-- Start DATA ROWS --

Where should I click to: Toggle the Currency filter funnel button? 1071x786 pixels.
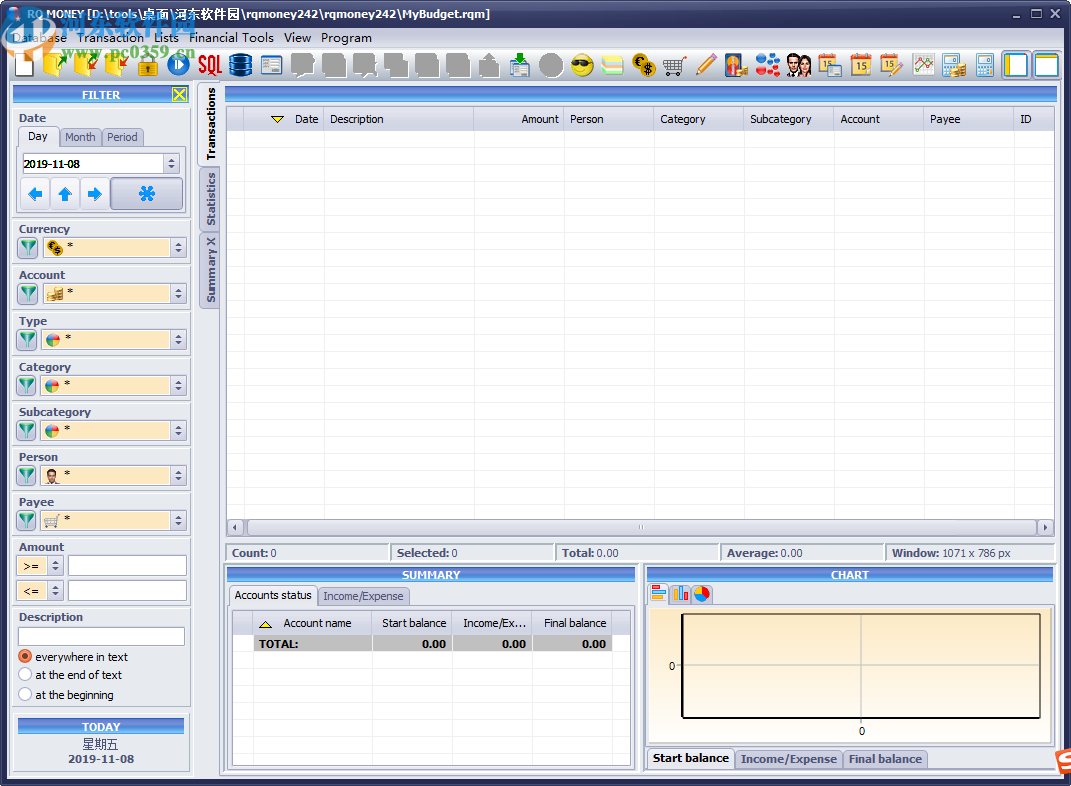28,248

-- End DATA ROWS --
-- Start DATA ROWS --

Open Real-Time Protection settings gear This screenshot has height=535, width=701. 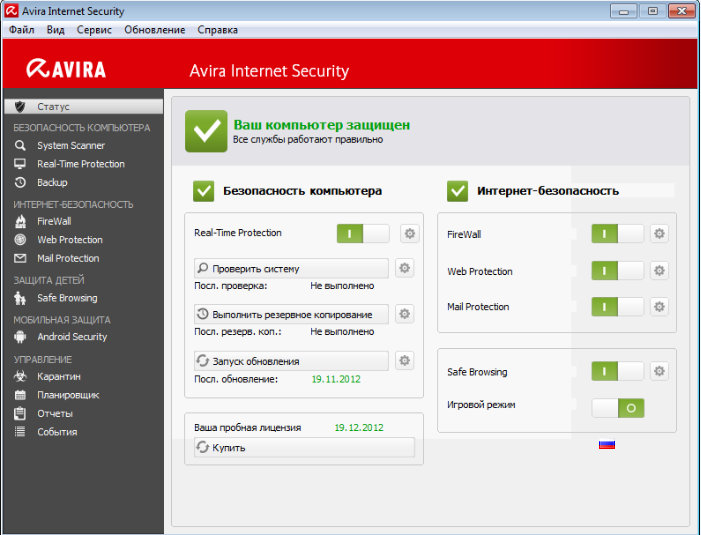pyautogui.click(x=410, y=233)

-- End DATA ROWS --
-- Start DATA ROWS --

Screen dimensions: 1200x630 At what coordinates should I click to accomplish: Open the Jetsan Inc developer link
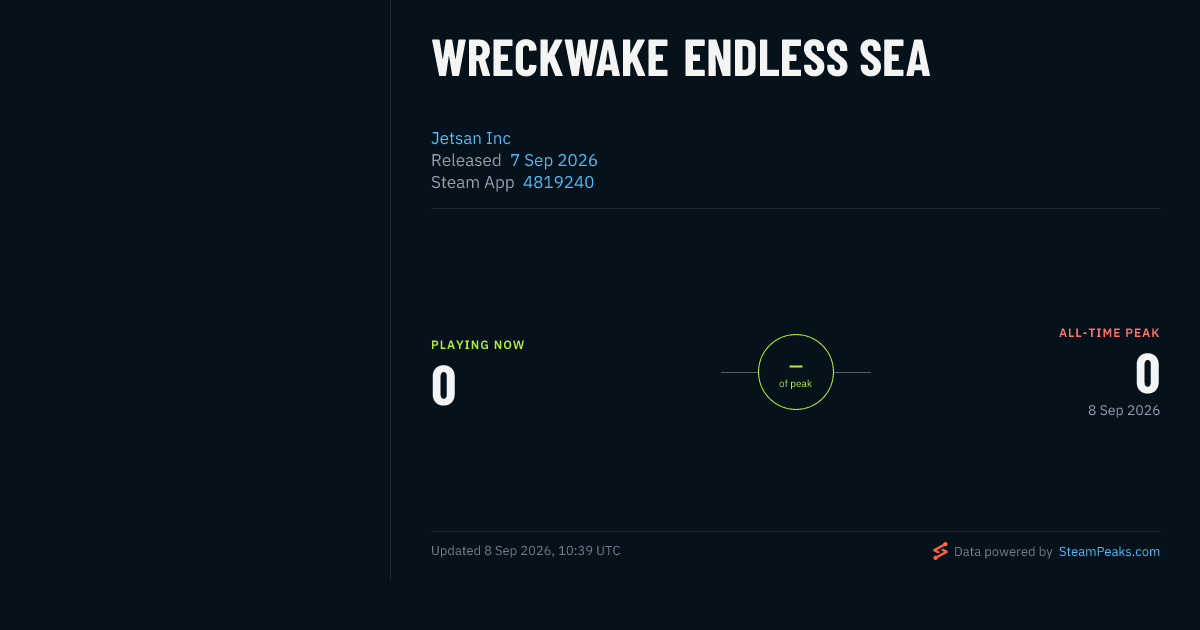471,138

-- End DATA ROWS --

■ WHAT IS ASKED: Report every line of the listing above that contains the word "should", copying each such line in full. Case counts.

■ REPLY TO THE EXERCISE:
Where should I click to: Toggle the Currency filter funnel button? 1071x786 pixels.
Screen dimensions: 1200x630 At what coordinates should I click to accomplish: Open the Jetsan Inc developer link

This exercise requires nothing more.